• _Task to carry out_:
Turn the part of the records that begins with the line containing "You are a GUI agent. The screenshot is 707×2576." and ends with the line containing "关于我们 (270, 2426)" into a Markdown table with two columns, Row and Text. Put the row number under Row and the line under Text, and leave out any blank lines.

• _Record excerpts_:
— Begin —
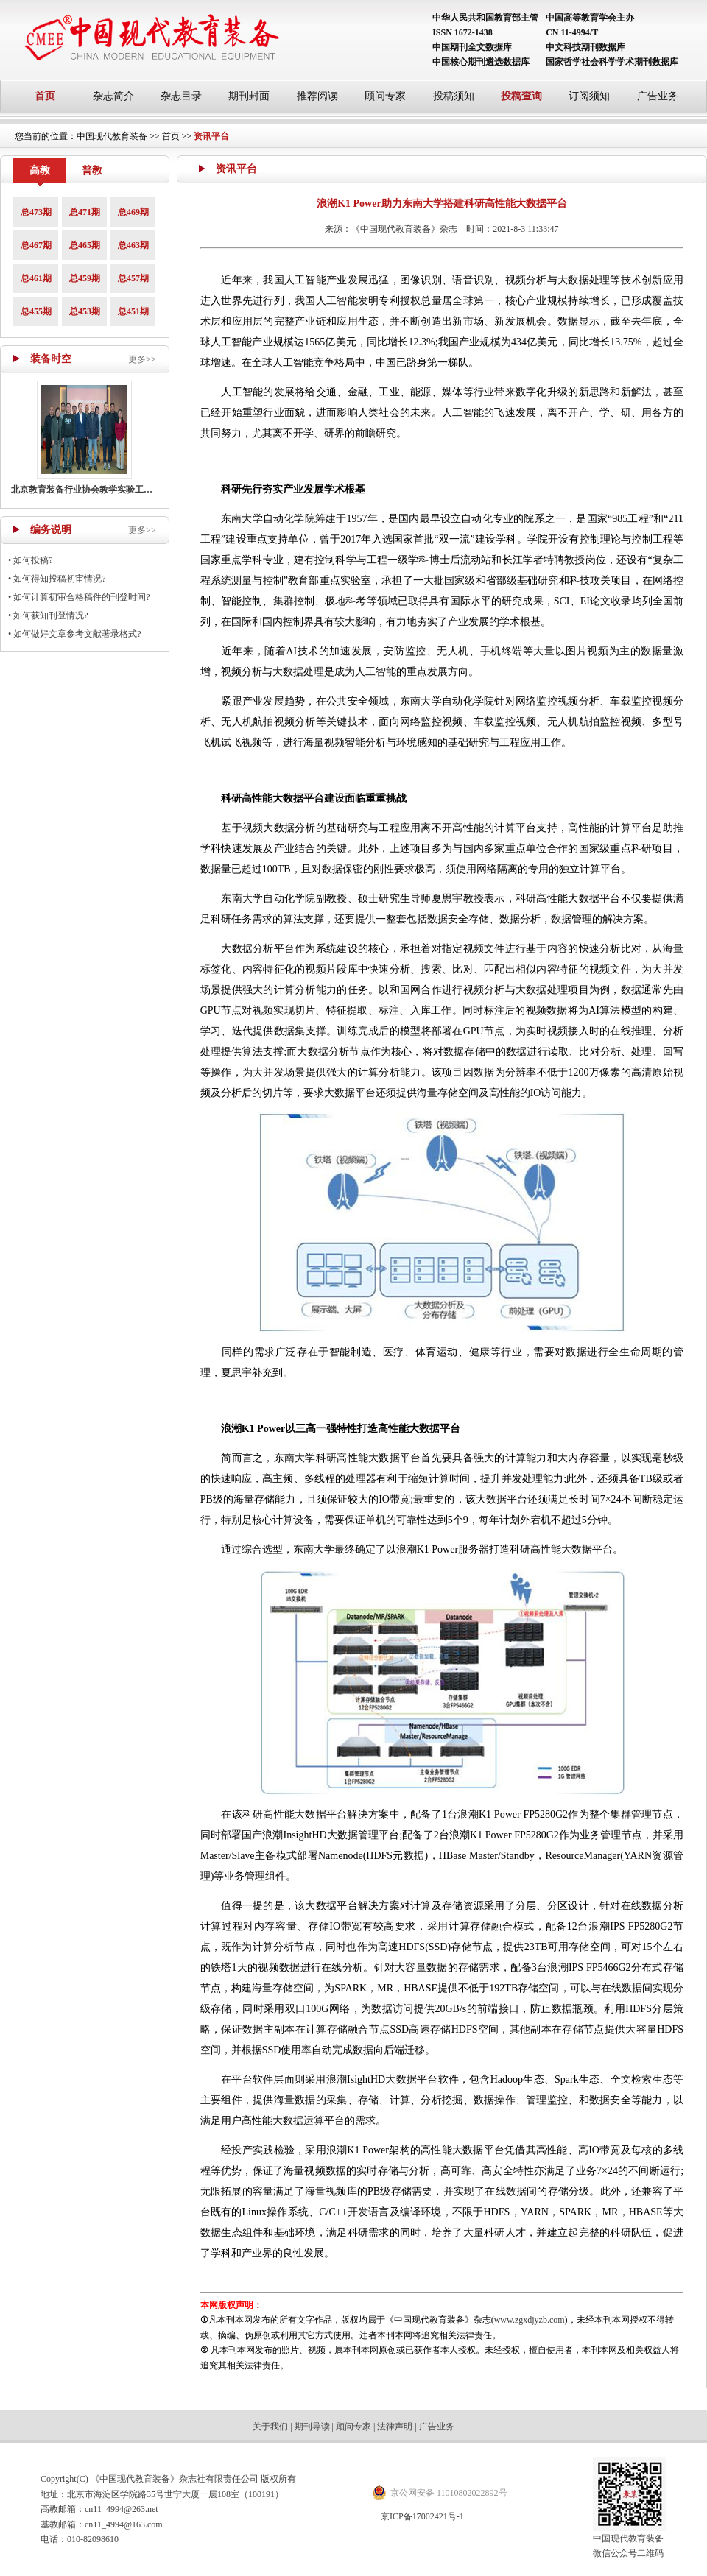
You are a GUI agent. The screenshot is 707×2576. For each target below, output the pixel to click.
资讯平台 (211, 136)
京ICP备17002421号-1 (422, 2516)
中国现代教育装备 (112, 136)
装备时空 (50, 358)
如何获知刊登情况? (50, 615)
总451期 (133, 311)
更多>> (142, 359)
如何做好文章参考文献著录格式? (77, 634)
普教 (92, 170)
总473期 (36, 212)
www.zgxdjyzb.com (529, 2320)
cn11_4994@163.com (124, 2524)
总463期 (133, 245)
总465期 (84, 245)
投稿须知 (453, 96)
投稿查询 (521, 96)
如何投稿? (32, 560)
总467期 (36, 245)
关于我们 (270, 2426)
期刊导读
— End —
— Begin —
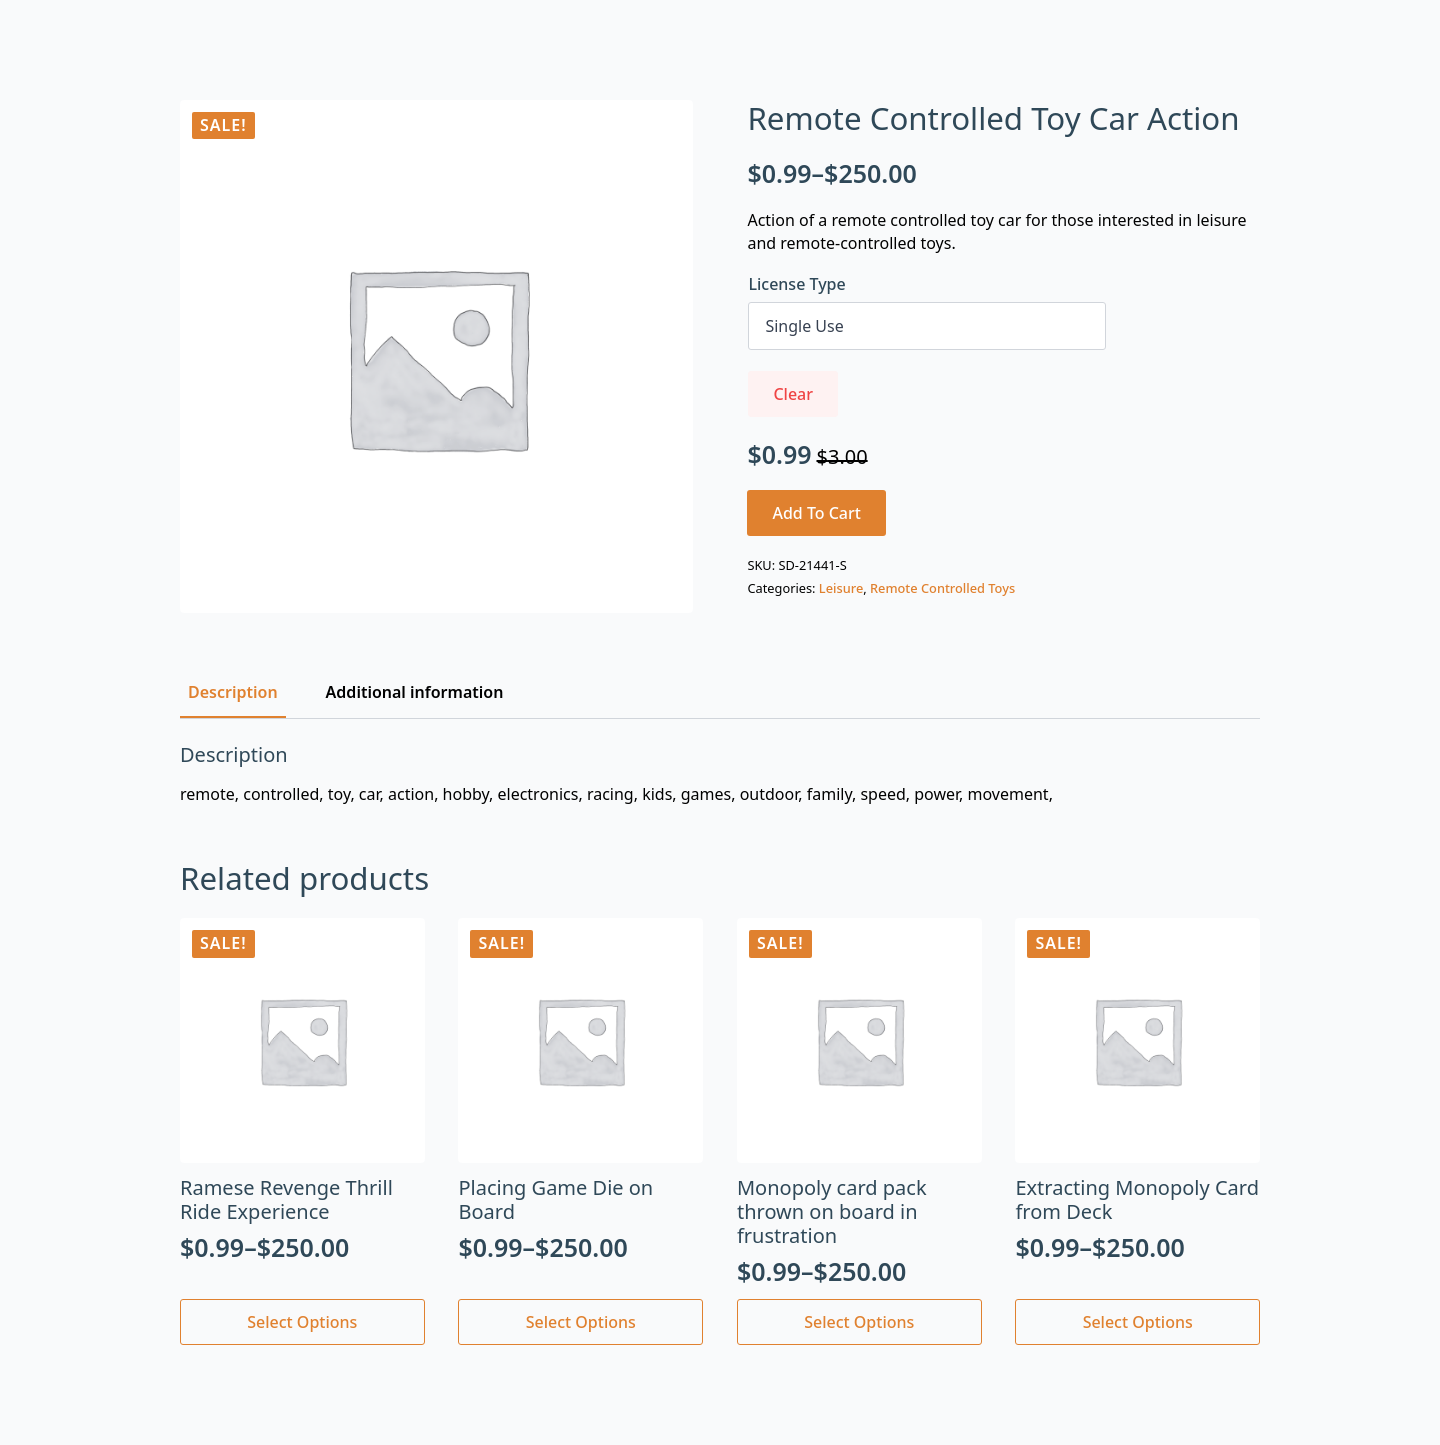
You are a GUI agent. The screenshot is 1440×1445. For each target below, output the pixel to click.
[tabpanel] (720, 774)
— End —
• _Solution to the exercise_:
| Row | Text |
|---|---|
| 1 | You are a GUI agent. The screenshot is 707×2576. For each target below, output the pixel to click. |
| 2 | 资讯平台 (211, 136) |
| 3 | 京ICP备17002421号-1 (422, 2516) |
| 4 | 中国现代教育装备 (112, 136) |
| 5 | 装备时空 (50, 358) |
| 6 | 如何获知刊登情况? (50, 615) |
| 7 | 总451期 (133, 311) |
| 8 | 更多>> (142, 359) |
| 9 | 如何做好文章参考文献著录格式? (77, 634) |
| 10 | 普教 (92, 170) |
| 11 | 总473期 (36, 212) |
| 12 | www.zgxdjyzb.com (529, 2320) |
| 13 | cn11_4994@163.com (124, 2524) |
| 14 | 总463期 (133, 245) |
| 15 | 总465期 (84, 245) |
| 16 | 投稿须知 (453, 96) |
| 17 | 投稿查询 (521, 96) |
| 18 | 如何投稿? (32, 560) |
| 19 | 总467期 (36, 245) |
| 20 | 关于我们 (270, 2426) |